* _Data shown_
-- begin --
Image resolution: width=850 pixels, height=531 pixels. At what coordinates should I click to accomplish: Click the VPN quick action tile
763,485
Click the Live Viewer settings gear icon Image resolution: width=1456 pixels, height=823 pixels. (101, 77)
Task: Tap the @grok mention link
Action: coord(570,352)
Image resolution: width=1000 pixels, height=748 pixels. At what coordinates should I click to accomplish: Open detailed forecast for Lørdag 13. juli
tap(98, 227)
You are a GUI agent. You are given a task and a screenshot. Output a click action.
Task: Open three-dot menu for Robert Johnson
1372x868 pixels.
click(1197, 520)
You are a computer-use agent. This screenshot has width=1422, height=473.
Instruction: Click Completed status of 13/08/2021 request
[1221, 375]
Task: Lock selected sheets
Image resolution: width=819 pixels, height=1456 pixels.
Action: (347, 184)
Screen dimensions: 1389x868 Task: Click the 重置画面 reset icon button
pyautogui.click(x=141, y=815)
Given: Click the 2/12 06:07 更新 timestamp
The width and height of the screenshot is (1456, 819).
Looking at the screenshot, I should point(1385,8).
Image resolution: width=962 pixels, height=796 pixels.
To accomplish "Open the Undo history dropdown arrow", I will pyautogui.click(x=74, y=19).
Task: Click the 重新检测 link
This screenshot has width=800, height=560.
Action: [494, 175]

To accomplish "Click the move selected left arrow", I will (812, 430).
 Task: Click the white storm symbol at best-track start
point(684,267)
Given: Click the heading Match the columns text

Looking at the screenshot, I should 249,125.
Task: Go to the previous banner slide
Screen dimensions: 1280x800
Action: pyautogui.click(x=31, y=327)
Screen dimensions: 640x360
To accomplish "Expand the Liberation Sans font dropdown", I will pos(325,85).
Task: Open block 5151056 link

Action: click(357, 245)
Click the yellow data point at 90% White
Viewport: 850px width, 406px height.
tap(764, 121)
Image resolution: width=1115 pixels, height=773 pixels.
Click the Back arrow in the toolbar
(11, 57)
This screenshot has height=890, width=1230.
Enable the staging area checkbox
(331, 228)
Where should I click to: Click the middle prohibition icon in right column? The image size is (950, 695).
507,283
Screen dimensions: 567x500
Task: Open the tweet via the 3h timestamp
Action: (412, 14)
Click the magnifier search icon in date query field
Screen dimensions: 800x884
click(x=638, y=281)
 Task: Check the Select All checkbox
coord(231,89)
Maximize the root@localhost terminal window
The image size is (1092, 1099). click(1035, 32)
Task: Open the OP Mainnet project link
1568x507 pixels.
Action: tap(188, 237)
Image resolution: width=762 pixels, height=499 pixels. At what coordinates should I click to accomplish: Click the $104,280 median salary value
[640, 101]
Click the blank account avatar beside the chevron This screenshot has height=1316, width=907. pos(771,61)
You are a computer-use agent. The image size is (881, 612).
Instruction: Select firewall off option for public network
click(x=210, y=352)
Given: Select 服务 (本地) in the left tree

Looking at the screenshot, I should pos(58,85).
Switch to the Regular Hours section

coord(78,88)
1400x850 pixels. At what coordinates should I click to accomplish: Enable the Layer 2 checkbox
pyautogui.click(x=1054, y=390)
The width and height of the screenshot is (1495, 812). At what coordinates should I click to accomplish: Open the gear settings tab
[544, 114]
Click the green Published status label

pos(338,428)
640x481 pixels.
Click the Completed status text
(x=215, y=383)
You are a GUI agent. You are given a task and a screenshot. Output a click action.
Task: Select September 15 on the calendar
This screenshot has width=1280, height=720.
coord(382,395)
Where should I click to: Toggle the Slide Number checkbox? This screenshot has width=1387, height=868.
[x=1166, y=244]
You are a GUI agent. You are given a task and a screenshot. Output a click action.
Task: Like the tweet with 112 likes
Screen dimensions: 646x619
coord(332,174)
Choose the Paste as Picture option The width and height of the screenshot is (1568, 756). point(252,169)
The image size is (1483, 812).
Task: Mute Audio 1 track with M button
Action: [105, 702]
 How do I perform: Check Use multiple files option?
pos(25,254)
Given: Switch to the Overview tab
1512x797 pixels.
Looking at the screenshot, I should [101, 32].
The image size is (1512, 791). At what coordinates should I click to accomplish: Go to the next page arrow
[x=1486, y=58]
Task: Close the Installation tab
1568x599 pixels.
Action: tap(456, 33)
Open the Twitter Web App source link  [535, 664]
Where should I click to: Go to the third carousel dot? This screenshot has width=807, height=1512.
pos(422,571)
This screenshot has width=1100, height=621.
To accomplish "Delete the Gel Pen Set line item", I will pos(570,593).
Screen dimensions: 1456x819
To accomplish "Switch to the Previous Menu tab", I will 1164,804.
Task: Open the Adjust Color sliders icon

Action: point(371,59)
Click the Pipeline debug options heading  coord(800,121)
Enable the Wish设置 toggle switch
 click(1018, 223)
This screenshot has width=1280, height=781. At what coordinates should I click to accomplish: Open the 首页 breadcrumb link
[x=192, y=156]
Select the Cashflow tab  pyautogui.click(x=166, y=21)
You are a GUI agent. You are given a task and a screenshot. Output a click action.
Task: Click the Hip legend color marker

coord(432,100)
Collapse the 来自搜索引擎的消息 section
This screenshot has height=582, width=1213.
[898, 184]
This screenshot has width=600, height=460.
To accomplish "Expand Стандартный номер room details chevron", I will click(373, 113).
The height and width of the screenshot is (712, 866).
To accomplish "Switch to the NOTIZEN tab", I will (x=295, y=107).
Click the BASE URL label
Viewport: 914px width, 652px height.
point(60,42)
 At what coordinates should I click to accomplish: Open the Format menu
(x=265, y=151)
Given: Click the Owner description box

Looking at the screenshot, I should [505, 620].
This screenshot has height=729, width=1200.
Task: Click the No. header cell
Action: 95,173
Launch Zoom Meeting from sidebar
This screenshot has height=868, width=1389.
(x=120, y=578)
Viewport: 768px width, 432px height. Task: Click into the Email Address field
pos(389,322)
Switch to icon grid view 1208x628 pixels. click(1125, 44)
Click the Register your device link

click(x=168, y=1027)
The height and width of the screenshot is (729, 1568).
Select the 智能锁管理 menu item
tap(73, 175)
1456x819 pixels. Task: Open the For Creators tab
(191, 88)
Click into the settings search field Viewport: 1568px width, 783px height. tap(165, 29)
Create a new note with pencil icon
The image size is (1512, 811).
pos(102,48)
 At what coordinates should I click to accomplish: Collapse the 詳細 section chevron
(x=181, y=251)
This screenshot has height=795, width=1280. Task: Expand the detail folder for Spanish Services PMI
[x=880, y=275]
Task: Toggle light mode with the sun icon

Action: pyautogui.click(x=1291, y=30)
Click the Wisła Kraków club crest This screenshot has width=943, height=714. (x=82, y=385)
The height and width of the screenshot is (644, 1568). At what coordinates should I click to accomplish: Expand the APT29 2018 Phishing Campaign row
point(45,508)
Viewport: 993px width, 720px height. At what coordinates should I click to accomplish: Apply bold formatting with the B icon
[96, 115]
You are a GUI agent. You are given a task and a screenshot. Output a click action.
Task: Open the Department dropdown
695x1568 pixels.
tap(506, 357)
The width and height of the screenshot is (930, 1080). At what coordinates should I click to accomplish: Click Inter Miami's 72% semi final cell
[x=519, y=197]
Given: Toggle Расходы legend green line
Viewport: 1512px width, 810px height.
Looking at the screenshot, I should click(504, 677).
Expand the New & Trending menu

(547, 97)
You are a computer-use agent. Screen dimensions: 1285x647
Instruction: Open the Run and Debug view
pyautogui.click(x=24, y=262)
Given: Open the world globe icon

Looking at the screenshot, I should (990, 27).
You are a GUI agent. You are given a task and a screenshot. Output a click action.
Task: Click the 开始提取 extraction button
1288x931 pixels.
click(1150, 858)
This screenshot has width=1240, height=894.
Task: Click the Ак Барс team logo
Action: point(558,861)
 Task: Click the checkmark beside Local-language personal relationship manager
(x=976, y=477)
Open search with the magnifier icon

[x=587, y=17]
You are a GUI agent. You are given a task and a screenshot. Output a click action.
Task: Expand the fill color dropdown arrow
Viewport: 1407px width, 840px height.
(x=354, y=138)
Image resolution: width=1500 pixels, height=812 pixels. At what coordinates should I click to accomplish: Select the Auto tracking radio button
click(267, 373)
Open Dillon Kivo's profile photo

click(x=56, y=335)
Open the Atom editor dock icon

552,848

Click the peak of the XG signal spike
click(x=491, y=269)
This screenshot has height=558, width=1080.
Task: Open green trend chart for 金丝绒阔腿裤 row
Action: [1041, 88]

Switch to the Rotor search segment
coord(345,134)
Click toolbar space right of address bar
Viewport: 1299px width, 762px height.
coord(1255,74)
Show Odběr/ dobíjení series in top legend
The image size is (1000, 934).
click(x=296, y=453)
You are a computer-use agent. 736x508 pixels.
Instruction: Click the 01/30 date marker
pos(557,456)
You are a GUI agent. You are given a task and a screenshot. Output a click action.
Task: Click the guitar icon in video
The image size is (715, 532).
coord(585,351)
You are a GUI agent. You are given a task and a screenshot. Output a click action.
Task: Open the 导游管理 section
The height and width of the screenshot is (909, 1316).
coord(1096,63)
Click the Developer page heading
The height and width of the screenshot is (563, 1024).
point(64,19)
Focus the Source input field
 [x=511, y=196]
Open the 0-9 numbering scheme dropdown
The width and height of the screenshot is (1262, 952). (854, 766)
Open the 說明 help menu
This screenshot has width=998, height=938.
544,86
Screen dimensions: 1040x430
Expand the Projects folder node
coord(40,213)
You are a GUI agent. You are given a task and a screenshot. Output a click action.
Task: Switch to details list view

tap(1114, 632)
-- end --
Please pull out the lines from the rows above that run between the line holding "Where should I click to: Click" and the line holding "Action: tap(188, 237)", inclusive, and reproduce them unchanged.

* _Answer below_
Where should I click to: Click the middle prohibition icon in right column? The image size is (950, 695).
507,283
Screen dimensions: 567x500
Task: Open the tweet via the 3h timestamp
Action: (412, 14)
Click the magnifier search icon in date query field
Screen dimensions: 800x884
click(x=638, y=281)
 Task: Check the Select All checkbox
coord(231,89)
Maximize the root@localhost terminal window
The image size is (1092, 1099). click(1035, 32)
Task: Open the OP Mainnet project link
1568x507 pixels.
Action: tap(188, 237)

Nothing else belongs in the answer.